Today is inauguration day, although Barack Obama and Joe Biden officially took the oaths of their respective offices yesterday on January 20, as required by the Constitution. Today is the more public spectacle that will begin with the swearing in and end with multiple gala events known as inaugural balls. One of the highlights of any presidential inauguration is of course the inaugural address by the President. Usually it is a time for the President to outline in general terms his goals and aspirations for the country he serves. In the case of Barack Obama, it will no doubt be an opportunity to extol the virtues of his leftist ideology and engage in subtle hyperbole against anyone who would oppose him.
Today is also Martin Luther King Jr. day, which is ironic given that Barack Obama is the antithesis of the great man who we honor with this holiday. Both in party affiliation (most Liberals seem to have conveniently forgotten that the Reverend King was a Republican) and in political and social values, there couldn't be two men further apart than Barack Obama and Martin Luther King Jr. The Reverend King believed in the American values of hard work, individualism and personal liberty as a means of operating the most just society. Barack Obama sees a large and confiscatory central government as the way forward to social salvation. Reverend King believed that each man should be judged by the content of his character, and not the color of his skin. Barack Obama has spent almost his entire life promoting the proposition that special compensation and opportunity should be awarded to him based solely on his skin color. And he aims to make this favorable judgement a matter of government policy, not only based on skin color, but now on sexual preference and immigration status as well.
The Reverend King loved America and the values and principles upon which it was founded. Barack Obama seeks to tear down those values and replace them with ones that he deems to be more fair and socially just. This is not simply speculation on my part, the President has stated from the beginning that he wanted to fundamentally transform America. The Reverend King wanted to embrace American values and convince this country to realize its full potential, not by transforming into something else, but by reaching back and pulling forward the principles of its founding. He sought to emblazon on each American heart the words enshrined in our founding documents and bring to fruition the dream of his and all of our founding fathers.
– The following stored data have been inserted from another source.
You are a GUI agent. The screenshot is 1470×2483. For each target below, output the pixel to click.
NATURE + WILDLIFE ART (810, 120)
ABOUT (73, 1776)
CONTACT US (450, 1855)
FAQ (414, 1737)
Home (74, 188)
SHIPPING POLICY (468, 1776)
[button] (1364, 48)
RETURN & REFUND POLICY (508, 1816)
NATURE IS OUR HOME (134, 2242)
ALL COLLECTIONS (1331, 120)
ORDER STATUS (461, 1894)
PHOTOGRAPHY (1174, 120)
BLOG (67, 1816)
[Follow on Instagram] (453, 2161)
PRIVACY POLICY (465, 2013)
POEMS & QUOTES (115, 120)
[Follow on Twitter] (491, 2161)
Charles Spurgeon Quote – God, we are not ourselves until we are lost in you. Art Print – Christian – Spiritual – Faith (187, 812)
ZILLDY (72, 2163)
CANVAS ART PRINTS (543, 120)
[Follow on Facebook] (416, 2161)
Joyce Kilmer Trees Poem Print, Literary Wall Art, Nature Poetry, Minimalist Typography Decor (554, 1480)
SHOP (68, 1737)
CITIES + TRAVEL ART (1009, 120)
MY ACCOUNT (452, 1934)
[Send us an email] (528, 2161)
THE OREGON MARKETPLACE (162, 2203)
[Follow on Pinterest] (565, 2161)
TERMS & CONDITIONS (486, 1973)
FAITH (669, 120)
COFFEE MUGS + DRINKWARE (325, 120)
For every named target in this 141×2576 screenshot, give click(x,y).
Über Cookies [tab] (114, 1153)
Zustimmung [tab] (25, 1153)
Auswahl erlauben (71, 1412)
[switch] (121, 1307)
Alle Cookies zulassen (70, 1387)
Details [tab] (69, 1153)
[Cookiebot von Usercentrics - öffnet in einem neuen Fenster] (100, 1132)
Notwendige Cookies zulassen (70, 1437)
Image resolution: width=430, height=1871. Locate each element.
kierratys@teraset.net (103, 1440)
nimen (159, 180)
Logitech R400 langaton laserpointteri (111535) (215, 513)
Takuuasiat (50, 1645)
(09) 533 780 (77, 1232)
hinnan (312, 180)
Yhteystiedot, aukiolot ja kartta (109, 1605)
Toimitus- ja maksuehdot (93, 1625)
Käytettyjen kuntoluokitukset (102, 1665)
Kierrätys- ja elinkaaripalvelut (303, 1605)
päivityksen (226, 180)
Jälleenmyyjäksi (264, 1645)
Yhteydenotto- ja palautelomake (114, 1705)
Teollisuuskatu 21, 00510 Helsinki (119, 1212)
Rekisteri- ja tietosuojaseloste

As you experience snippets of inaugural hoopla today you will invariably hear references, vague or overtly, to Barack Obama being the realization of Reverend King's dream. Just consider that the source of these references originates from a political ideology which has sought to reshape, re-manufacture and re-package the man we honor with today's holiday. It is an ideology populated with people who in recent years have found Martin Luther King's spirituality so objectionable that they have dropped the word reverend from his title. It is also an ideology currently lead by the other man that some will honor today, Barack Obama, the anti-King.